What is clear is that the denial I just received, and similar denials being issued across the state, more often than not include every form of reasoning except the best interest of the brain injury survivor.

The denial was, I suspect, issued by some so-called medical director, who, in all likelihood, knows little about brain injury, never reviewed my records, never talked with my doctors or, perish the thought, me.

There are, as some of you may know already, a dramatic increase in fair hearing requests across the state in response to survivors of brain injury receiving notices that they are being kicked off the waiver,  or having their services reduced or  cut altogether.
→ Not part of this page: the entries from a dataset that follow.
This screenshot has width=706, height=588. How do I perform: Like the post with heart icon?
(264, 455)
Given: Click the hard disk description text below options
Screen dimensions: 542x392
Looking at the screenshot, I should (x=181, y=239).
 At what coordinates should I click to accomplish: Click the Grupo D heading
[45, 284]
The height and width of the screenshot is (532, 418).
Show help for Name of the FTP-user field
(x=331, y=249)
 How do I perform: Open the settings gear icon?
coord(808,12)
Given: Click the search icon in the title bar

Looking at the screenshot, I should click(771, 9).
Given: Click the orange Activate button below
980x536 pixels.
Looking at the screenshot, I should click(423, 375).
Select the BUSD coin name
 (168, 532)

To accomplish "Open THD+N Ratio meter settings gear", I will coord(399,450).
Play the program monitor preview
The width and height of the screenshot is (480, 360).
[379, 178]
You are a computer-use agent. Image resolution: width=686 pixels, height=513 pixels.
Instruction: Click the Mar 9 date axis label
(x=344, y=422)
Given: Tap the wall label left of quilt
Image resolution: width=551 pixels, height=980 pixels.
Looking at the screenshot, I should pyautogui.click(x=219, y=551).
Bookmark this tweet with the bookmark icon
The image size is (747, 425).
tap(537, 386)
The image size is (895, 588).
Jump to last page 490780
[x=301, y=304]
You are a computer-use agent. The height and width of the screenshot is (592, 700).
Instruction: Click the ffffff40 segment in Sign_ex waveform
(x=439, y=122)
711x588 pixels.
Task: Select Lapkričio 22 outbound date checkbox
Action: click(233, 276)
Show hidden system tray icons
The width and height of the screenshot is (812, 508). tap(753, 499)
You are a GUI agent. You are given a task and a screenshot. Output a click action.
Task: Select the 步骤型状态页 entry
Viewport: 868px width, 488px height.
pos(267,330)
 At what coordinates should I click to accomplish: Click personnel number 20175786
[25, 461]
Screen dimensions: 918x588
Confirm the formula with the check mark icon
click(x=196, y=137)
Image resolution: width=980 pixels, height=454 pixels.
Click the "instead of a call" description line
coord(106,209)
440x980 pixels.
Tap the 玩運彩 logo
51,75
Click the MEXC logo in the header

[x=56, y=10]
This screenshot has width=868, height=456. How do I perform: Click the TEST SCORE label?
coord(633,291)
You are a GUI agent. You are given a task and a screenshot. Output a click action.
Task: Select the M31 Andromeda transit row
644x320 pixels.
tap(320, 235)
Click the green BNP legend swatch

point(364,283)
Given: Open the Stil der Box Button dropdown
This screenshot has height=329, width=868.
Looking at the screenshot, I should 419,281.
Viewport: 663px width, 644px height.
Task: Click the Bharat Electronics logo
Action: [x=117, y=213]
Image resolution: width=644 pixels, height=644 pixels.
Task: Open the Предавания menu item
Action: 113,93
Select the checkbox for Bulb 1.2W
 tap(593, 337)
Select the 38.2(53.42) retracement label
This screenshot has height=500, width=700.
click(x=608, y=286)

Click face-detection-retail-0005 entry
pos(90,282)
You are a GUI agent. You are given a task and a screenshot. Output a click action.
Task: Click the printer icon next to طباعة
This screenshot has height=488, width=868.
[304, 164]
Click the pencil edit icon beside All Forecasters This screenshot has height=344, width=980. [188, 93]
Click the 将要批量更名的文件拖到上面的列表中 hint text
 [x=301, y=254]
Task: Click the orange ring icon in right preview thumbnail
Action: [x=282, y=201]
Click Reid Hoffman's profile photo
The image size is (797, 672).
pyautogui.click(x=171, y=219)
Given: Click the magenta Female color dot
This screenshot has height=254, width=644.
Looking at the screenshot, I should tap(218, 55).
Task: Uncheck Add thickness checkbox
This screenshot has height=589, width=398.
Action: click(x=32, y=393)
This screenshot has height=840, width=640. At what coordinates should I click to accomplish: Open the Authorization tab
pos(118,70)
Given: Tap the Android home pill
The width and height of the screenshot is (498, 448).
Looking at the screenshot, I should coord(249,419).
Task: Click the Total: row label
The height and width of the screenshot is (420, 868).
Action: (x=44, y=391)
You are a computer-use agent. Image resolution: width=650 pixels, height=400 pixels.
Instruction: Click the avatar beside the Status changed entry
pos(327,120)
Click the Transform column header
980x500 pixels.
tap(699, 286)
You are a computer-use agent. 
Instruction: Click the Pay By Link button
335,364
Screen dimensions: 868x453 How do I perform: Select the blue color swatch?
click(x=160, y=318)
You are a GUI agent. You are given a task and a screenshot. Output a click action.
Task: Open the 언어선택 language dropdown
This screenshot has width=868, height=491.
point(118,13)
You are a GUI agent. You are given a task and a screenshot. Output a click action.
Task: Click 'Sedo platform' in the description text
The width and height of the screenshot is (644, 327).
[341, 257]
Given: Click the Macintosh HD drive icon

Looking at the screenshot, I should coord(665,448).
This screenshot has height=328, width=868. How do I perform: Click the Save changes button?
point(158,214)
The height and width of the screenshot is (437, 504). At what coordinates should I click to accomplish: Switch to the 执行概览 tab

Will I be asking for a fair hearing, a form of appeal provided by the law?  You bet.

More to come.

Memo to DOH

Early in  his first term President Obama said, “Sunshine is the best disinfectant.”  He meant that bringing things into the light, into the open, creating transparency, was the best way to shed light on dysfunction and wrongdoing, make it more difficult to engage in shady backroom deals. This sunshine also brings into the open the fine things that are being done, the hard working efforts that people and agencies and companies do make. Yesterday’s blog post praised Sunnyview Rehabilitation Hospital along with Natalie Marabello for ultimately handling a complaint in class way rich with integrity. Which is, more than can be said of the DOH, which is still reviewing the same complaint and has a complaint line protocol that does not require it to even respond to the complainant.

Over the years, in public and in private,  my stance has always been the same. If individuals, groups, companies or government agencies make decisions that truly protect the equal rights of people with disabilities (and all people by the way) and  assure that those who work with us are supporting our quest for independence, I will openly praise and support you.

If, on the other hand, there are individuals, groups, companies or government agencies making decisions that deny our equal rights and deny our right to achieve independence then I will, after private attempts at communication fail, expose you every single time.  That’s what advocates do!

I know some do not like it when this blog brings things into the open. But some of those who don’t like it bear some responsibility for things appearing in the blog. Consider this: when attempt after to attempt to communicate is not responded to,  what should the person with the disability do? Fall silent? If we do, then we are allowing the lack of communication to still our voices, and that is the last thing that should happen.

Silence has no place in this – sunshine does.